Sales consultant Myers Barnes thinks that creating that sense of urgency is key in moving the sales process along. Salespeople need to keep the flow in mind when trying to get a prospect off the dime and make that buying decision.

“A good presentation can turn a want into a need. Because once a person wants something, they need it – and the job is to get them to make a commitment now,” says Barnes. “One way to do that is to use reverse engineering, which means starting with the commitment and building backwards.

“For example, say a prospect wants an October delivery date. Factor in the steps that need to be done before the order can be shipped. Let the prospect know exactly when he has to commit to hit his goals,” says Barnes. “It takes time to place the order, go through credit, manufacture the products, and deliver them. In order to make all of this happen, the order needs to be signed off by a certain date…period.

“There are four things that all customers need to have answered before they will ever make a commitment,” says Barnes. “They are: Why should I buy this from you? Why should I buy from your company?
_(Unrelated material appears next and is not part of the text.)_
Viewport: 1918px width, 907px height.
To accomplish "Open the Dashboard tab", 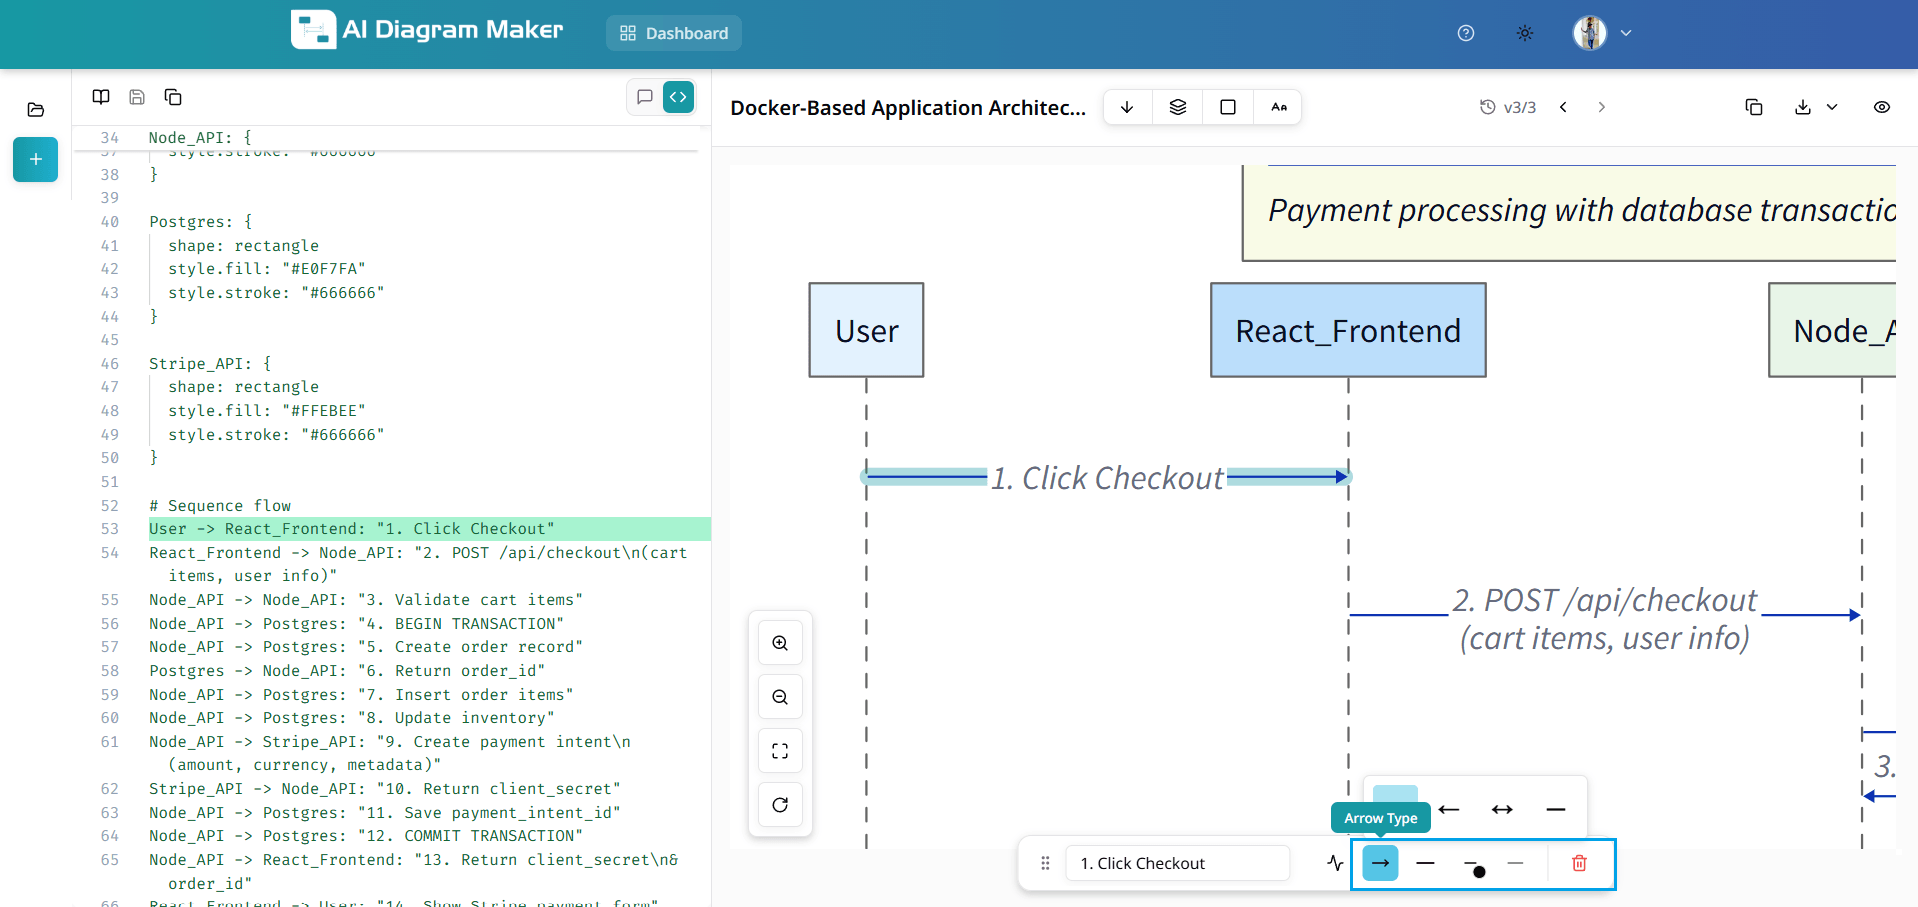I will tap(674, 33).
Why should I buy your products?, and Why should I buy this today?

“All of these questions are important and the salesperson should have answers, especially for the fourth one that deals with urgency,” says Barnes. “If a salesperson doesn’t provide a compelling reason for a customer to buy at a certain time, it lets the customer completely off the hook and the sale can stall.”

Barnes also believes that part of the reason buyers hesitate to make a commitment is that salespeople don’t have a sales strategy in place to continuously move the buyer forward and just don’t know how to handle objections or close prospects.

“Salespeople need to have a strong, well-planned presentation and know how they want that specific sale to progress,” says Barnes. “Customers need to be led. Once a customer starts making decisions in the sales process, the salesperson has lost control and now the customer is calling the shots.

“Remember, every great general who won battles had already won them before he arrived on the battlefield,” adds Barnes.

“Salespeople need to develop their own list of common objections and pre-plan responses,” says Barnes. “How can you overcome an objection if you don’t have preplanned responses and a selling strategy?

“It’s estimated that, depending on the industry, between 60 percent and 85 percent of all transactions aren’t really closed by salespeople,” says Barnes. “Salespeople think that they’re closing but they aren’t. For example, if a salesperson gives a presentation and then turns to the prospect and asks what they think, they’ve lost ownership of the sale to the customer and now they are order takers instead of order makers,” notes Barnes.

“Furthermore, they are imprinting on the buyer that maybe there is something else they should think about,” says Barnes. He can’t stress the closing part of a sales scenario enough and urges salespeople to be prepared.

“All professional salespeople have at least seven to nine strong closes they have rehearsed and know frontwards and backwards,” says Barnes. “Closing itself is a logical conclusion to a sales presentation. If you’ve qualified the prospect, uncovered needs and wants, made a good presentation, handled objections, and answered questions, the act of closing is a natural conclusion. But the closing questions still need to be asked.”

How patient should a salesperson be when dealing with a hesitant prospect? “The economists would say that it’s time to give up when the expected value of the sale drops below the cost of the effort,” says Zoltners. “It’s like the game of tennis. There are players who, if they’re down five games in the first set, decide to forget about it and concentrate on the next set. Then there are players who are going to play every point to the max.

“Personally, I don’t believe salespeople should ever give up,” says Zoltners.